[What you need to do] Read the records below. Copy each line where the string "scrollbar" occurs.

[The records]
┌────────
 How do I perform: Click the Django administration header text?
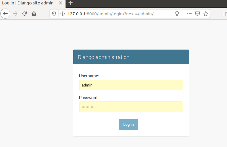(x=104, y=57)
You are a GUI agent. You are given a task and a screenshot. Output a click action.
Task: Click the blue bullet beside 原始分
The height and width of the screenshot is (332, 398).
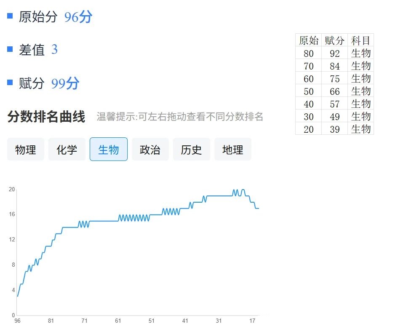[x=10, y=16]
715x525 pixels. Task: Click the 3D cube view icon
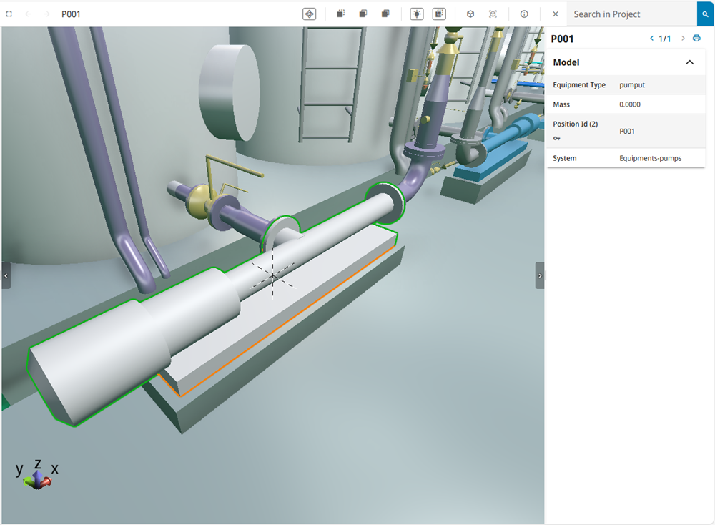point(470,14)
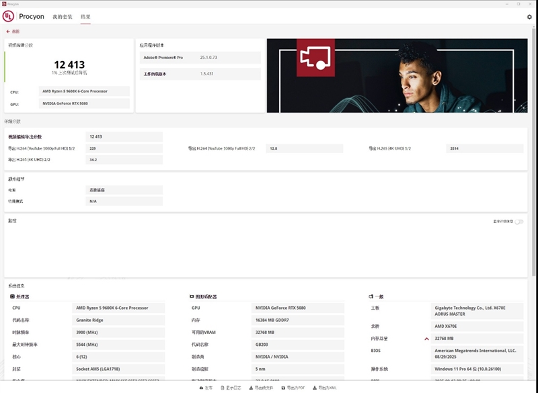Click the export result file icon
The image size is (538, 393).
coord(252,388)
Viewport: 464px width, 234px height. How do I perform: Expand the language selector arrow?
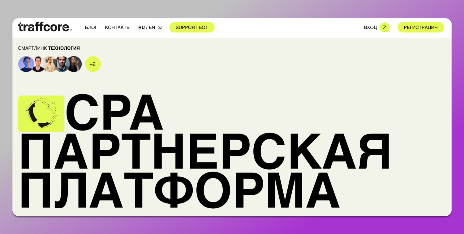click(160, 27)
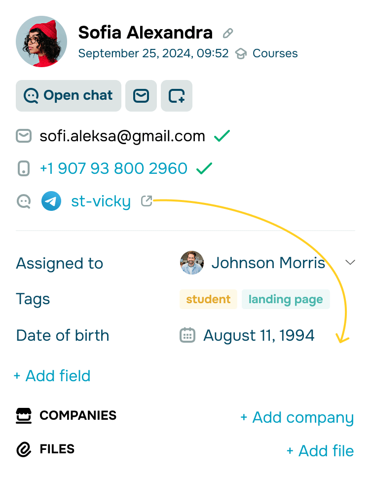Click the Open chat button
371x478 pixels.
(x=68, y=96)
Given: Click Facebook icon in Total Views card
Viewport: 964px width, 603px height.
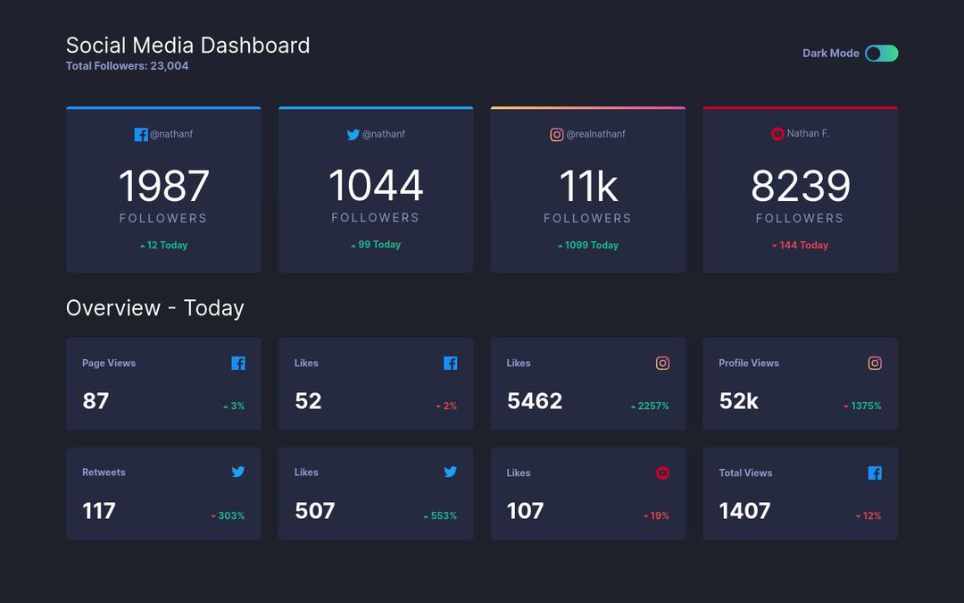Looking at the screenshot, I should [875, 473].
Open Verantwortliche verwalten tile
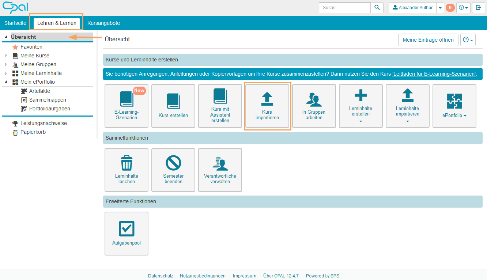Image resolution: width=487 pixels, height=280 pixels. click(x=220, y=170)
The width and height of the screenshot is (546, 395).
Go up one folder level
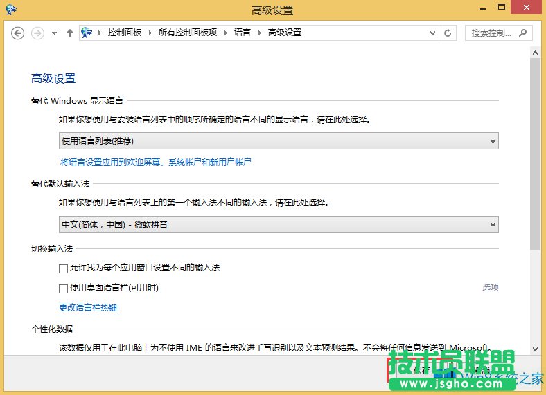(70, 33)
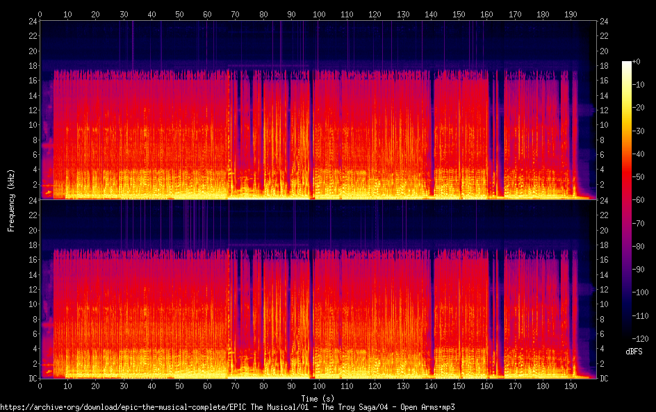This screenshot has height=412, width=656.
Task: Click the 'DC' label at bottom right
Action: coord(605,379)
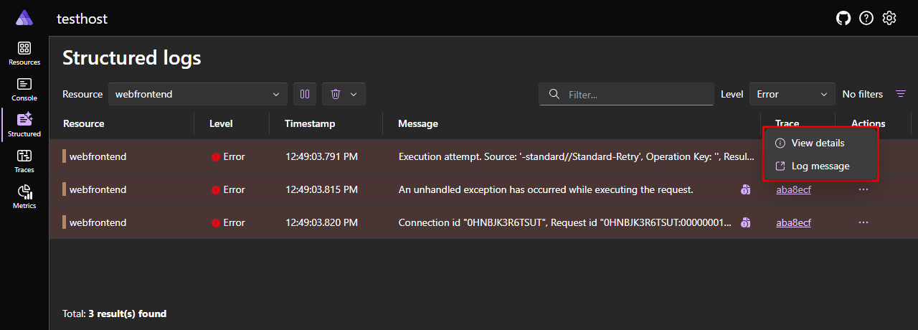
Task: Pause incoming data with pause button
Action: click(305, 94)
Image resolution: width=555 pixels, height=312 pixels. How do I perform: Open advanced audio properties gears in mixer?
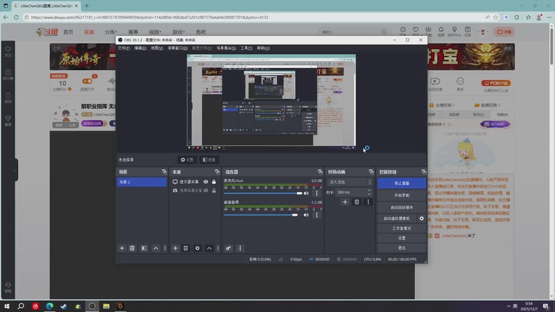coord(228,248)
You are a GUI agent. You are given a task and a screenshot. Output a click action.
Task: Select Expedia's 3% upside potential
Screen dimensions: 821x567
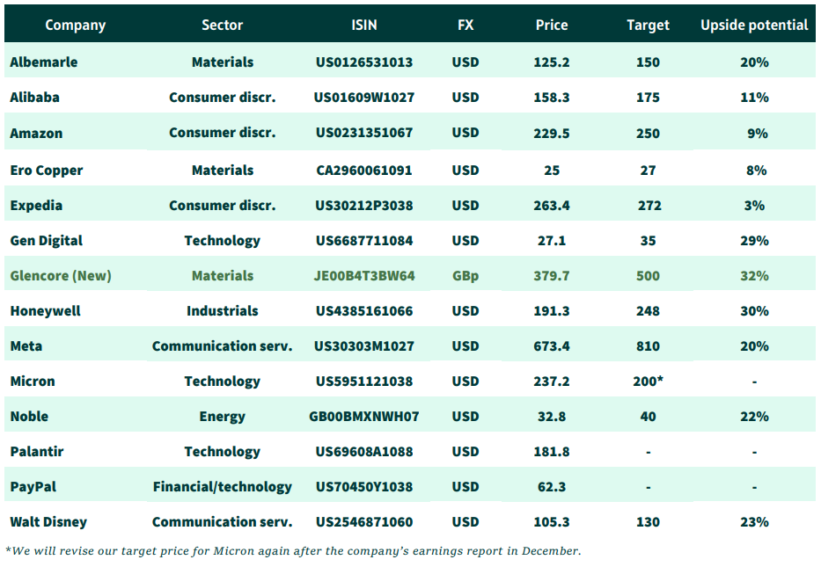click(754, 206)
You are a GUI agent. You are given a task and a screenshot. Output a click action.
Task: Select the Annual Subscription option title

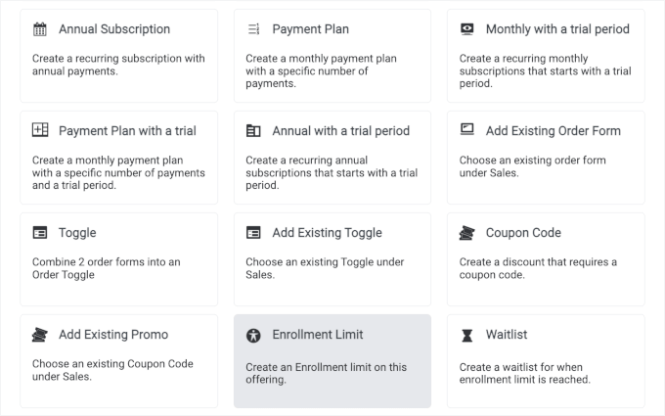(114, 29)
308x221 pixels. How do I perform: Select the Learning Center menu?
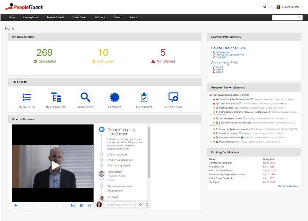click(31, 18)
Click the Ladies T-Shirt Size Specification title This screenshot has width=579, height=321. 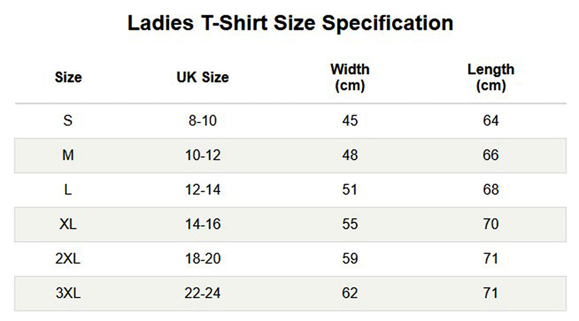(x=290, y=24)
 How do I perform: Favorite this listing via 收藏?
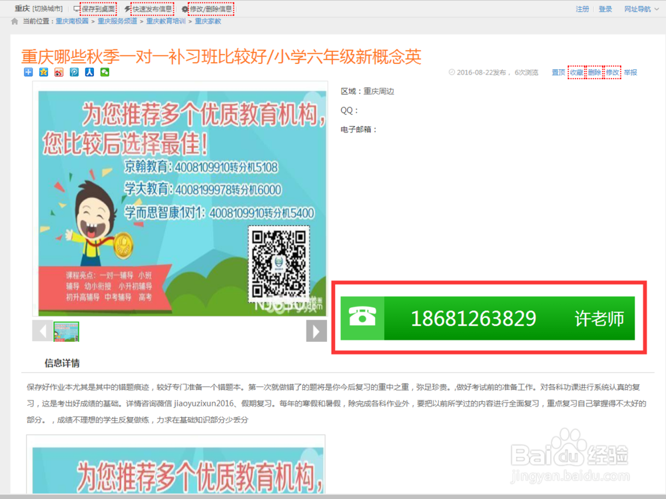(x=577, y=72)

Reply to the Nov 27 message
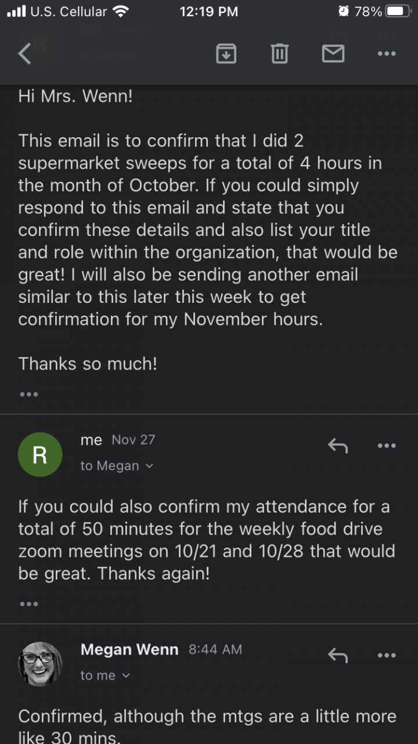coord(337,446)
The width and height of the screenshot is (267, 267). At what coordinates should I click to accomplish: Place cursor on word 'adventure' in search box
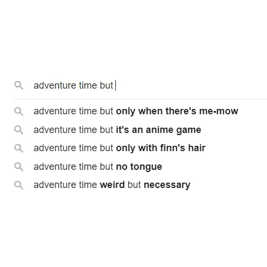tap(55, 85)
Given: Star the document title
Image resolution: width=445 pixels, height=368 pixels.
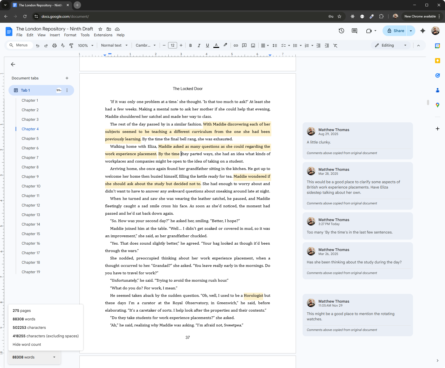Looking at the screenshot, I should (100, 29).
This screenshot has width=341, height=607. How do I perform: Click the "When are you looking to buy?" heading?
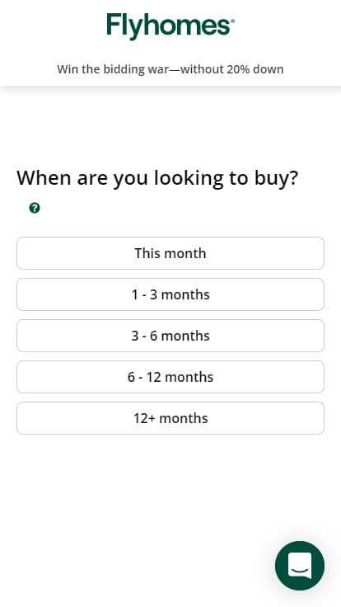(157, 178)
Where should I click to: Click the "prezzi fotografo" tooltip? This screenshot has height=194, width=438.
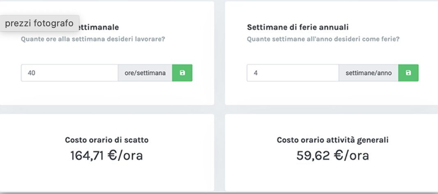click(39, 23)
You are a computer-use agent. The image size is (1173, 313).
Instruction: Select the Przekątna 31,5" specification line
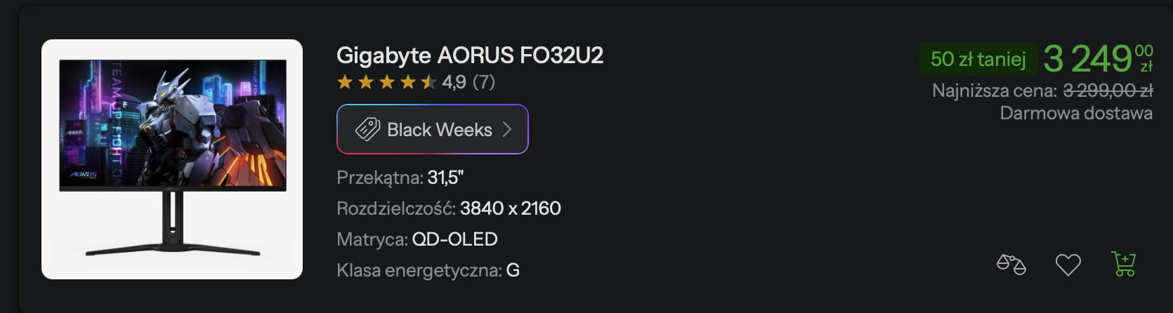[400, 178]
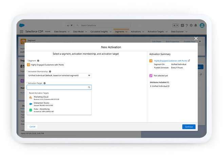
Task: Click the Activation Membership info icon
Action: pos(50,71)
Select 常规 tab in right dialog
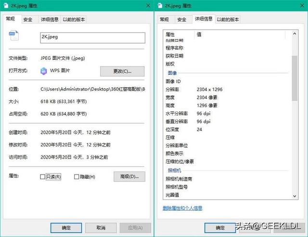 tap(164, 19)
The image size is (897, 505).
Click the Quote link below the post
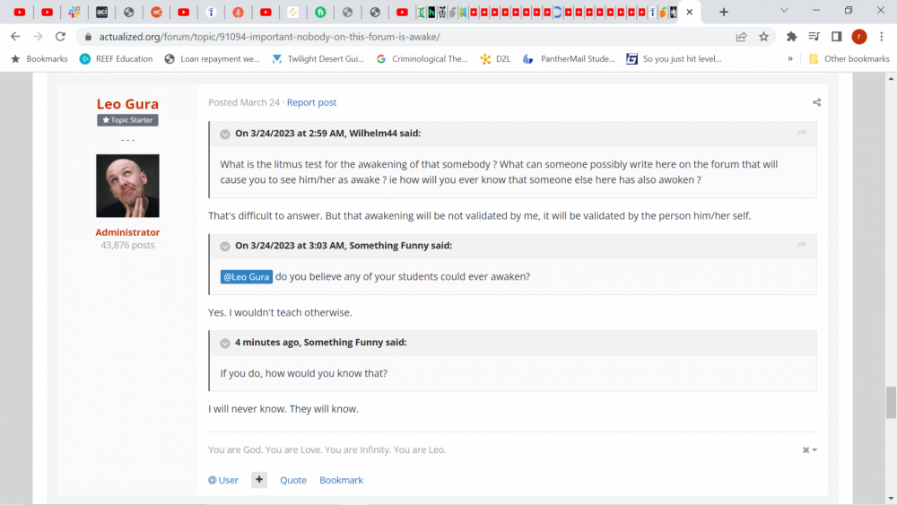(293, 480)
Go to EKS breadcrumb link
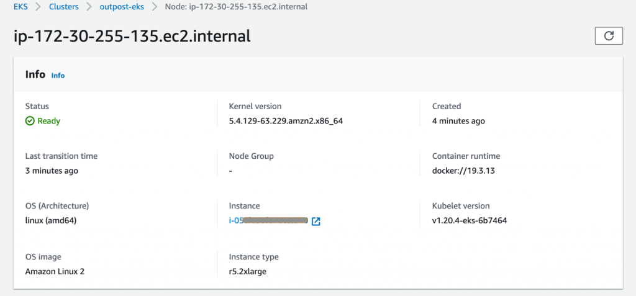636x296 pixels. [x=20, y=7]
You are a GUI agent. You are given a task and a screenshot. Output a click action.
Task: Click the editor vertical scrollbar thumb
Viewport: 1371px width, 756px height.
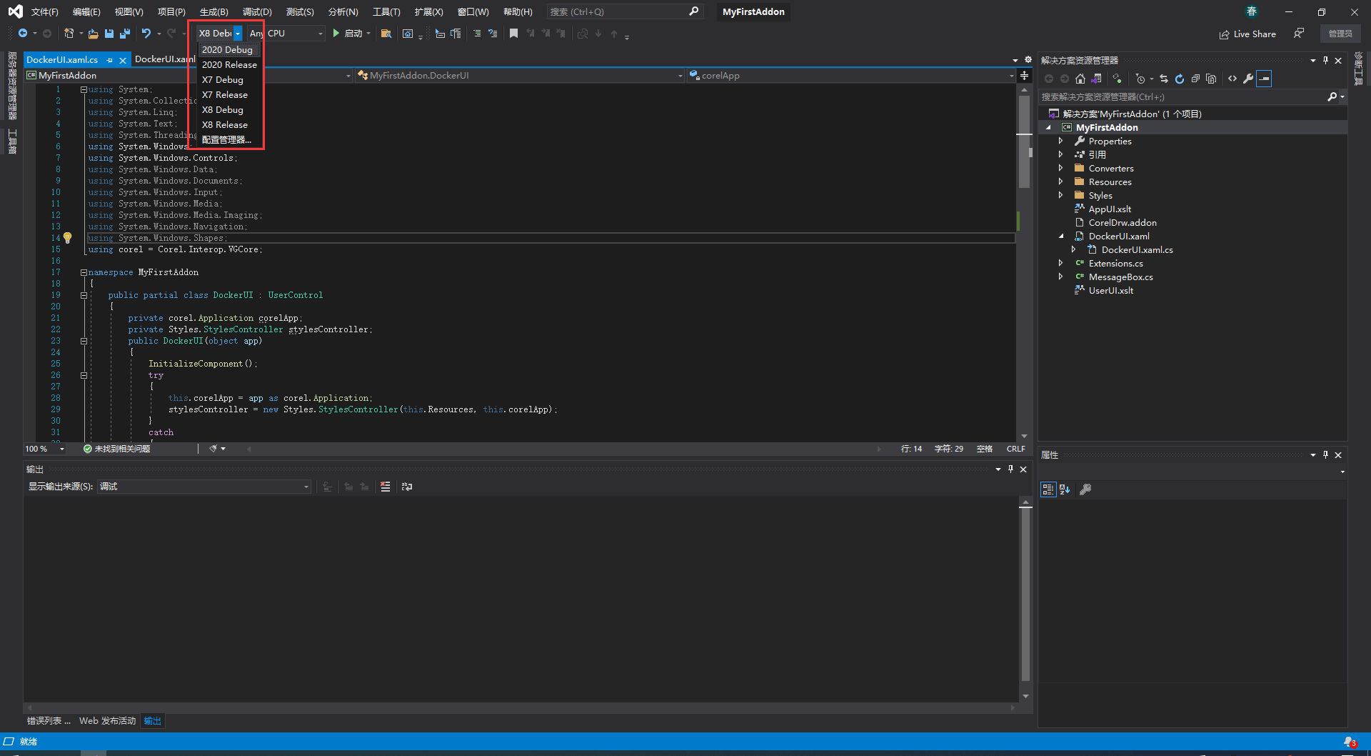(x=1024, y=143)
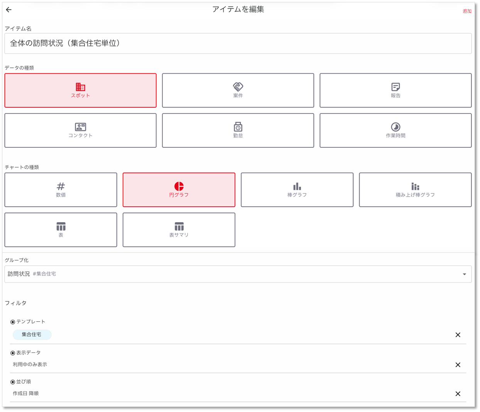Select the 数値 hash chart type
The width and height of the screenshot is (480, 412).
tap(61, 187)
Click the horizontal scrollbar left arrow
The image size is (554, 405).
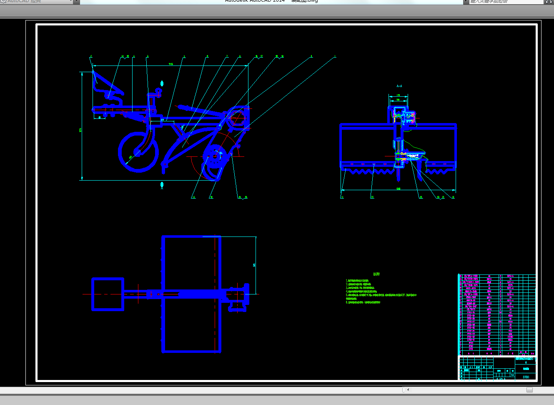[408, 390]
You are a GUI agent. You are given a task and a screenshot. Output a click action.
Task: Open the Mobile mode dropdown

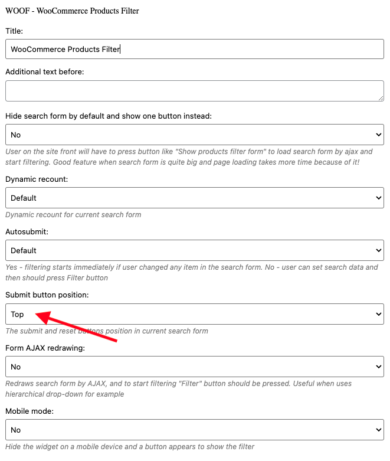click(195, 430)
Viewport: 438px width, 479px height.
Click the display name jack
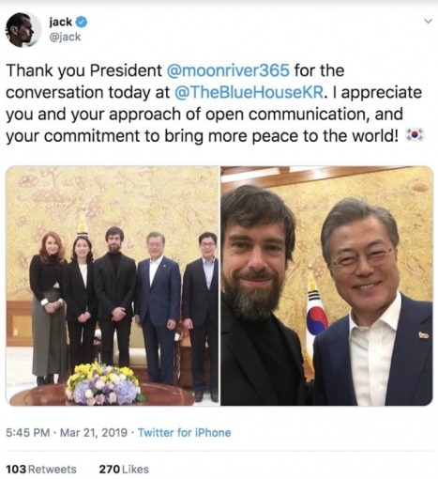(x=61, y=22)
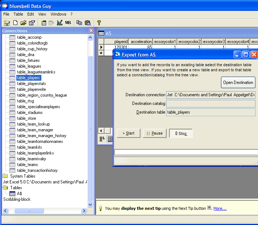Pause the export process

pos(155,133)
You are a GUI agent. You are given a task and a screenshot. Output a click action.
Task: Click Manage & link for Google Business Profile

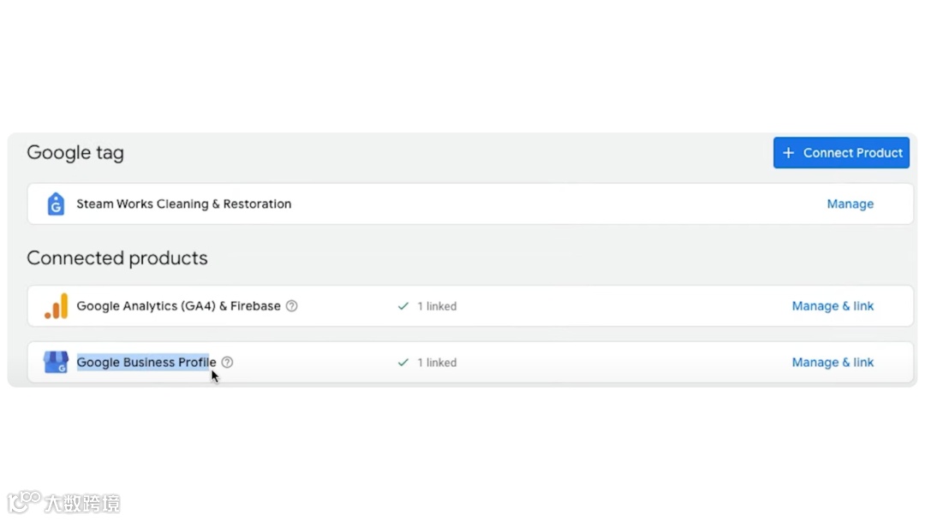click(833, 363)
└────────
[Solved problem]
Task: Click the editor vertical scrollbar thumb
Click the horizontal scrollbar left arrow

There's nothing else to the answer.